As the shadows lengthened, a few does began grazing on the shady slopes, and I crept back to my truck. The next day, I again met sunrise wearing waders and holding a shotgun. I took a couple more birds, but that afternoon I found a spot where I could watch the same hillsides where the deer had appeared the day before. Just before sunset, I harvested a young buck, as I was more interested in tender steaks than putting more antlers on the wall. It was, by far, the most relaxing hunt I’d ever experienced. Returning home with a cooler full of venison, garnished with a half-dozen duck breasts, I made the family happy indeed.

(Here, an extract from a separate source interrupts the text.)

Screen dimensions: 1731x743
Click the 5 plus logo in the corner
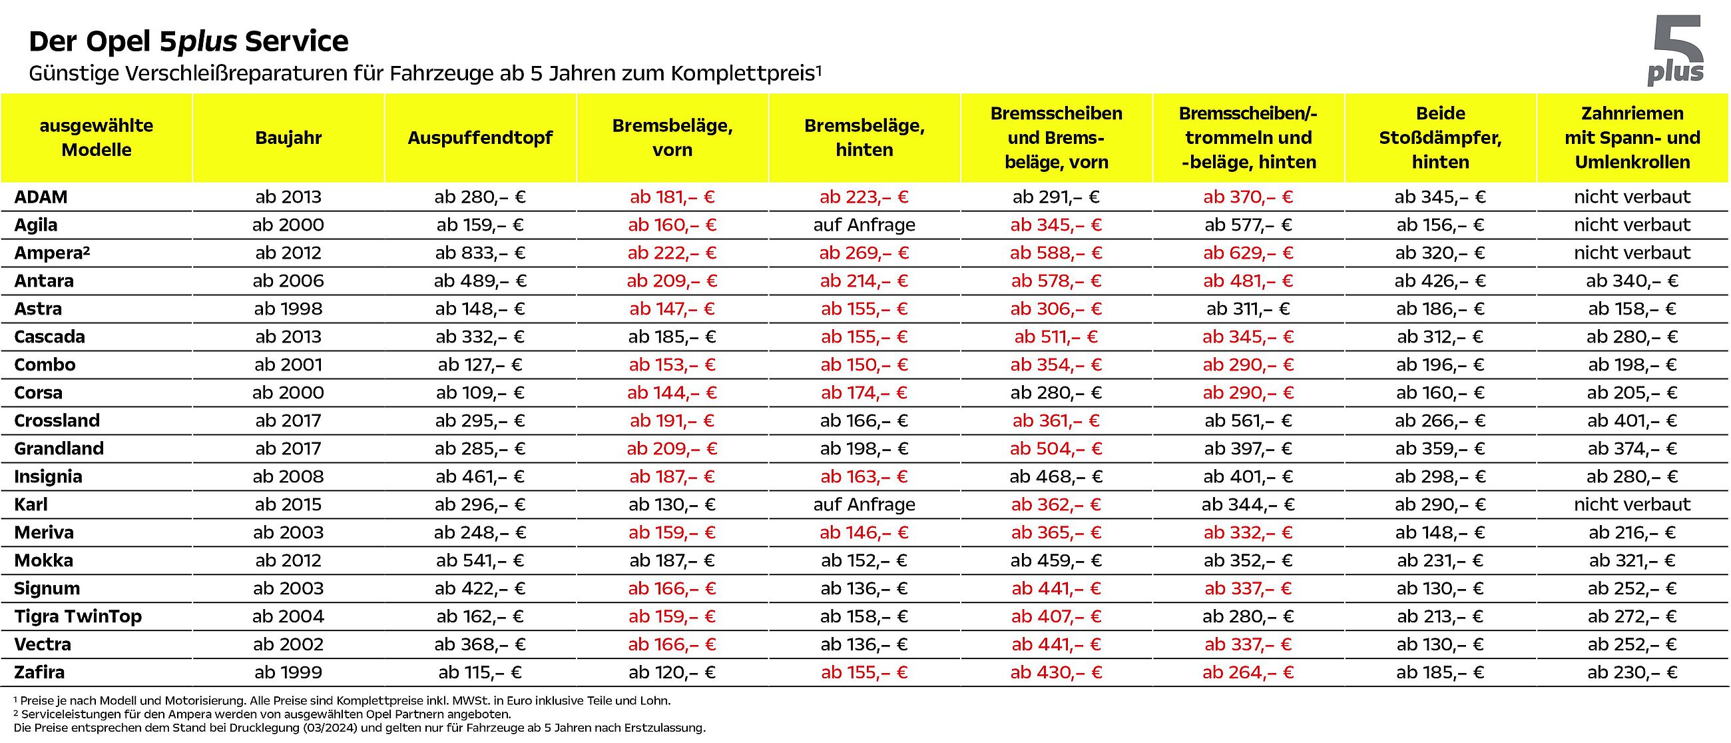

Since then, I’ve tried to include a small game hunt before elk or deer season, which is, in all honesty, a scouting mission in disguise. Better hunters than me can leave the city, enter the woods and click into their best hunting mindset in the blink of an eye. I can’t. For me, small game hunting sets me up perfectly for big game. Aside from providing a fun scouting mission, small game hunting calms my mind and quiets my nerves. Of course, I don’t use a firearm for small game hunting in the same area where I’m planning to hunt deer or elk, as the sound of a shot can send smart animals packing just when you want them to stick around. There’s a chance I could scare the bigger animals away while chasing smaller ones, but any scouting aside from sitting in the truck carries the same risk. I am always more attuned to my surroundings while hunting than while scouting anyway.
Thanks to hunting smaller game, I’m a better shot, far more patient, step more quietly and am more at ease in the woods. And the best part? My hunting season has been extended by a factor of 10. I used to dread the last day of the season—filled tags or not. Now, thanks to the little things, I just change clothes and weapons and head right back out there.
Topher Donahue lives and hunts with his family in Colorado.